THE NICOTINIC ACETYLCHOLINE RECEPTOR
The nicotinic ACh receptor mediates neurotransmission postsynaptically at the neuromuscular junction and peripheral autonomic ganglia; in the CNS, it largely modulates release of neurotransmitters from presynaptic sites. The receptor is called the nicotinic ACh receptor because both the alkaloid nicotine and the neurotransmitter ACh can stimulate the receptor. Distinct subtypes of nicotinic receptors exist at the neuromuscular junction (Nm), in autonomic ganglia, and in the CNS (the neuronal form, Nn). The binding of ACh to the nicotinic ACh receptor initiates an EPP in muscle or an EPSP in peripheral ganglia by directly mediating cation influx into the postsynaptic cell (see Chapter 8).

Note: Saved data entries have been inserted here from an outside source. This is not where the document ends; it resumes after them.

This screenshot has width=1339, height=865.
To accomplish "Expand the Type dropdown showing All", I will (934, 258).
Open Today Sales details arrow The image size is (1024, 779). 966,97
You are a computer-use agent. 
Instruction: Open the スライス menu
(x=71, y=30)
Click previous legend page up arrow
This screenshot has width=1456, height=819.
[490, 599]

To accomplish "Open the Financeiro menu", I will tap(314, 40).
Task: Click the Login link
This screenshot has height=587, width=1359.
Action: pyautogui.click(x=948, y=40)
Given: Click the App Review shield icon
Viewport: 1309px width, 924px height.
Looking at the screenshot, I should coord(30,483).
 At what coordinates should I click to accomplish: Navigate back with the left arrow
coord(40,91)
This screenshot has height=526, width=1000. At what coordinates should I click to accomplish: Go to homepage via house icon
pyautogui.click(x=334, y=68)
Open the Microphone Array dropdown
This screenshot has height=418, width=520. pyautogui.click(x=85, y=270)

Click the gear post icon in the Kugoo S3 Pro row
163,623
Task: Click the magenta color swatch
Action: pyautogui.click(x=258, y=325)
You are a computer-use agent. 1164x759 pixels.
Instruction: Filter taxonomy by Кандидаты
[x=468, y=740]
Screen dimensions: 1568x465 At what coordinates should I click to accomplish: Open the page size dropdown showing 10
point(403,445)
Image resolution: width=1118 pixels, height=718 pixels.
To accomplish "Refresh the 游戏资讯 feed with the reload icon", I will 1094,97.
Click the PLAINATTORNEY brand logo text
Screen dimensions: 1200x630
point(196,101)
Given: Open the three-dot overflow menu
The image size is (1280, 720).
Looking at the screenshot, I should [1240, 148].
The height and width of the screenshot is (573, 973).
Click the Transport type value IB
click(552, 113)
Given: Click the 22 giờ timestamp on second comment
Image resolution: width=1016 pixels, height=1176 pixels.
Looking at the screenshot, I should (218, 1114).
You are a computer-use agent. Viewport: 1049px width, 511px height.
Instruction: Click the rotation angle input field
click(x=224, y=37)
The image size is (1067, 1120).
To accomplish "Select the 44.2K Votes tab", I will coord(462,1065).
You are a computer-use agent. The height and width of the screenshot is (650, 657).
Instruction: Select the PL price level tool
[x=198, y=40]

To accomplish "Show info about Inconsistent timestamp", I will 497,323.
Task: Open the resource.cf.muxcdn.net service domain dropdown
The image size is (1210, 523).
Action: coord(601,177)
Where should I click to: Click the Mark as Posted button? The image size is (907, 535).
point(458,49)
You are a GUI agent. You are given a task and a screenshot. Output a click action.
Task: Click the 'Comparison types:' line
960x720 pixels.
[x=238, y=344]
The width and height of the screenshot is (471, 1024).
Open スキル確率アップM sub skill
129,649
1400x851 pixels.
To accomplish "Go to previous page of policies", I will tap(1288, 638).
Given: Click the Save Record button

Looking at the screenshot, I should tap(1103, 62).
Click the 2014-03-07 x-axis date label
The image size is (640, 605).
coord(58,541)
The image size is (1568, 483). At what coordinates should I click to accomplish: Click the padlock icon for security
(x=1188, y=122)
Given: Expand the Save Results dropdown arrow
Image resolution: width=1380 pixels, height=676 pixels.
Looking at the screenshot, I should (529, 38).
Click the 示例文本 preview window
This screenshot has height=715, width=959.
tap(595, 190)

Classical studies of the actions of curare and nicotine defined the concept of the nicotinic ACh receptor over a century ago and made this the prototypical pharmacological receptor. By taking advantage of specialized structures that have evolved to mediate cholinergic neurotransmission and of natural toxins that block motor activity, nicotinic receptors were isolated and characterized. These accomplishments represent landmarks in the development of molecular pharmacology.
Cholinergic neurotransmission mediates motor activity in marine vertebrates and mammals, and a large number of peptide, terpinoid, and alkaloid toxins that block the nicotinic receptors have evolved to enhance predation or protect plant and animal species from predation (Taylor et al., 2007). Among these toxins are the α-toxins: peptides of about 7 kDa from venoms of the krait, Bungarus multicinctus, and varieties of the cobra, Naja naja. These toxins potently inhibit neuromuscular transmission, are readily radiolabeled, and provide excellent probes for the nicotinic receptor.
The electrical organs from the aquatic species of Electrophorus and Torpedo provide rich sources of nicotinic receptor; up to 40% of the surface of the electric organ’s membrane is excitable and contains cholinergic receptors, in contrast to vertebrate skeletal muscle, in which motor end plates occupy 0.1% or less of the cell surface. Using the α-toxin probes, the receptor from Torpedo was purified, the cDNAs of the subunits were isolated, and the genes were cloned for the multiple receptor subunits from mammalian neurons and muscle (Numa et al., 1983). By simultaneously expressing various permutations of the genes that encode the individual subunits in cellular systems and then measuring binding and the electrophysiological events that result from activation by agonists, researchers have been able to correlate functional properties with details of primary structures of the receptor subtypes (Changeux and Edelstein, 2005; Karlin, 2002; Sine et al., 2008).